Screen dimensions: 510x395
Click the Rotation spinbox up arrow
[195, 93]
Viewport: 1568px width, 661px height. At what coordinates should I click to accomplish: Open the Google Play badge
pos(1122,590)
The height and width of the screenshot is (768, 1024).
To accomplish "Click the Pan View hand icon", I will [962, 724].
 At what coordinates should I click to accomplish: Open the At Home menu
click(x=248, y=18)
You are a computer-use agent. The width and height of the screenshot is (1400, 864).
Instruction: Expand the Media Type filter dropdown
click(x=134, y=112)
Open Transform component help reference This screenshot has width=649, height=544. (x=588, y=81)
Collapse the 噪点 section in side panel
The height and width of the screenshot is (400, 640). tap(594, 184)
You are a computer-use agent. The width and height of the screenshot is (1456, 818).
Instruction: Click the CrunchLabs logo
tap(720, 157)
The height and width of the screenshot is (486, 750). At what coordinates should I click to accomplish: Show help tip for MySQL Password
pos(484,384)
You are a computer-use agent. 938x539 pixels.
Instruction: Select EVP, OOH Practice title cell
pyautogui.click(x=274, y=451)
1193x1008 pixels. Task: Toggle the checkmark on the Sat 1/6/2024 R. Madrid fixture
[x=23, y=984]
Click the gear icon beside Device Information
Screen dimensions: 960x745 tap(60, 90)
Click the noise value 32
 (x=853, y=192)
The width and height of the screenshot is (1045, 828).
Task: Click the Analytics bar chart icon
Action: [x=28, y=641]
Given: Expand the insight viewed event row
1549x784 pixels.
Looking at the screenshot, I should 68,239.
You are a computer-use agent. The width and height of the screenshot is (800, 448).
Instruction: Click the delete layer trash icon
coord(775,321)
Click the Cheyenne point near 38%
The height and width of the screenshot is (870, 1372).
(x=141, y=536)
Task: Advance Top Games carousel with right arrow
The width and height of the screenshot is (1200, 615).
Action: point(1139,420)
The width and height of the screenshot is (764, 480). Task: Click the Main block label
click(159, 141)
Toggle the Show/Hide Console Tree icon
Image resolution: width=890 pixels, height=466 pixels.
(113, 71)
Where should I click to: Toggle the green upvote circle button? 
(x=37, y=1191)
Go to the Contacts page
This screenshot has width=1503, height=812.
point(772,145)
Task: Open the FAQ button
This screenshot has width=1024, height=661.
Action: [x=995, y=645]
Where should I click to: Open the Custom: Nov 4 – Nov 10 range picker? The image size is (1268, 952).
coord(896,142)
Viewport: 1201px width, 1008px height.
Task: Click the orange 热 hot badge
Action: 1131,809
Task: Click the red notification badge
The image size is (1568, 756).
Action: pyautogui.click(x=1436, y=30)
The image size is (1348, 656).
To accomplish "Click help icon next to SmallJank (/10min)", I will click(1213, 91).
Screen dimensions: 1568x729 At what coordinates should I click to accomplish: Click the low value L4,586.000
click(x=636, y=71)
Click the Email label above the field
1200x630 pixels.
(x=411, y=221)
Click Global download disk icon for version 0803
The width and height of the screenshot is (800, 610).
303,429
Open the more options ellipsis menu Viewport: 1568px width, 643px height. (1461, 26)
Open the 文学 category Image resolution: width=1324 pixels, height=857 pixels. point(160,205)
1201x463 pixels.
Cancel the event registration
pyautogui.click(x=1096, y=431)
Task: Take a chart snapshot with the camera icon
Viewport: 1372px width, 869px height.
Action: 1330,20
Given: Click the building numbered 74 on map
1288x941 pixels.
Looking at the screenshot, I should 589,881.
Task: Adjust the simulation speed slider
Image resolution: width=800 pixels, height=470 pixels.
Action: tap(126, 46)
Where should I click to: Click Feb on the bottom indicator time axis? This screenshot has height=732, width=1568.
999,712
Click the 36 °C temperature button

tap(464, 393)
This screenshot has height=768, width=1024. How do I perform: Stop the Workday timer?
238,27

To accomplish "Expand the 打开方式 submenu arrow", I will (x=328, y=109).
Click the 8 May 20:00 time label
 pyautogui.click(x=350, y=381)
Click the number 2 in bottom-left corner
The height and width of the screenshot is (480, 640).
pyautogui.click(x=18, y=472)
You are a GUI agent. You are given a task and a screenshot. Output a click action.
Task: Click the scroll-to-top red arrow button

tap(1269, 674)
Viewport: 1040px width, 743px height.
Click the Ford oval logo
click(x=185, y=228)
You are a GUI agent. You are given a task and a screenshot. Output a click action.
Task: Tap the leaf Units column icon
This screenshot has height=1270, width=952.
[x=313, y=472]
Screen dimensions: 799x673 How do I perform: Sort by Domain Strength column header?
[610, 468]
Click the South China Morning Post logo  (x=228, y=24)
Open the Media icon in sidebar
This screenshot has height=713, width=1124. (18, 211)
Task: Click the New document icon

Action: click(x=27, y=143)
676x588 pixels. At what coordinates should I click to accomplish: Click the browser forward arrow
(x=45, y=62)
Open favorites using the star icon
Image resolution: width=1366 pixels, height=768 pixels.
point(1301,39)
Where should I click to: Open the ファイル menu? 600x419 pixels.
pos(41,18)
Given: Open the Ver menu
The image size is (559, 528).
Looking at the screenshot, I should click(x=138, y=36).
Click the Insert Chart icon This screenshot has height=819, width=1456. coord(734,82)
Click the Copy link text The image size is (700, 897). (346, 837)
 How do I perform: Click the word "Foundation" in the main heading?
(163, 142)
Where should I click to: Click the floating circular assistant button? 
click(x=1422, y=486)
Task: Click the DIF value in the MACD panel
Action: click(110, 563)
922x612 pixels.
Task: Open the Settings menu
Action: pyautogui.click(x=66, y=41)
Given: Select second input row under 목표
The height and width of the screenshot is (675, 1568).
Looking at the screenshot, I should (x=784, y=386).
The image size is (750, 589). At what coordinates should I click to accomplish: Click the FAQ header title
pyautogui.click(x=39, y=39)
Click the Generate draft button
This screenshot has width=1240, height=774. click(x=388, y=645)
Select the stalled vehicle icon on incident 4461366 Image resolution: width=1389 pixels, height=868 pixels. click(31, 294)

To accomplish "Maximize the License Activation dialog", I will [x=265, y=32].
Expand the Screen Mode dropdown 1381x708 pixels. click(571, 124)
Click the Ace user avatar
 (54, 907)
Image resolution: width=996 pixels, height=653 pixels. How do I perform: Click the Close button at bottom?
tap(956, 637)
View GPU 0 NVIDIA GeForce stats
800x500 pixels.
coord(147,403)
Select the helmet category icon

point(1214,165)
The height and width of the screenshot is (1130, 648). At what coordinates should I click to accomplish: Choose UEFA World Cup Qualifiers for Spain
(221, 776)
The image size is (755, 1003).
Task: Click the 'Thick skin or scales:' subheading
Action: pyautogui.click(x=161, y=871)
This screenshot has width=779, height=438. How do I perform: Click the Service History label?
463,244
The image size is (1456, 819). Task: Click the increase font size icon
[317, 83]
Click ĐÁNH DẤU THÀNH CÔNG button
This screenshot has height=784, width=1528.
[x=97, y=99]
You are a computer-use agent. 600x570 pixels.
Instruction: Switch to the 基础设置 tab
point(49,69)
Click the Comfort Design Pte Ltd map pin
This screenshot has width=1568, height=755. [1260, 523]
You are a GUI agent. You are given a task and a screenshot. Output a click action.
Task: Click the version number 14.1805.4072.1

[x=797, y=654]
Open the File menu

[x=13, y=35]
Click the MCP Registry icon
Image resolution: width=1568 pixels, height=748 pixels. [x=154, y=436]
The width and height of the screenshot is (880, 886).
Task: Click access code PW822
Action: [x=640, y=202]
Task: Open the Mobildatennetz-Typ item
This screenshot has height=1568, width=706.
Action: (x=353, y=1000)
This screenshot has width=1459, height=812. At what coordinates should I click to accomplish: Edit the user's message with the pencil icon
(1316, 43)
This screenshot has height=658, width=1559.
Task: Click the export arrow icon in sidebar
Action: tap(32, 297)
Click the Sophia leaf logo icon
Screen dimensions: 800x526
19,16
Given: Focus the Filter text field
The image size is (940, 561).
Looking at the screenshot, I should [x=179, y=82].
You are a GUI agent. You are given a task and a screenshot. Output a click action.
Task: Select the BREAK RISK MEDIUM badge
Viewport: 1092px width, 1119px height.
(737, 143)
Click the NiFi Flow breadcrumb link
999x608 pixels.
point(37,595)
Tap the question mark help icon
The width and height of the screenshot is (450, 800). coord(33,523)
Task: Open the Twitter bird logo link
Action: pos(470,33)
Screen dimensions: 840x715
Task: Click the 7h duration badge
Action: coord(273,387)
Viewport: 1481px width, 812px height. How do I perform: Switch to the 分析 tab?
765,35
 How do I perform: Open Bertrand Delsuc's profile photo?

EXERCISE: Copy the listing verbatim, starting at the line containing "Toggle the Show/Hide Console Tree icon" and ending at the line containing "Action: [x=995, y=645]", with both of those lines included.

WRITTEN ANSWER:
Toggle the Show/Hide Console Tree icon
Image resolution: width=890 pixels, height=466 pixels.
(113, 71)
Where should I click to: Toggle the green upvote circle button? 
(x=37, y=1191)
Go to the Contacts page
This screenshot has width=1503, height=812.
point(772,145)
Task: Open the FAQ button
This screenshot has width=1024, height=661.
Action: [x=995, y=645]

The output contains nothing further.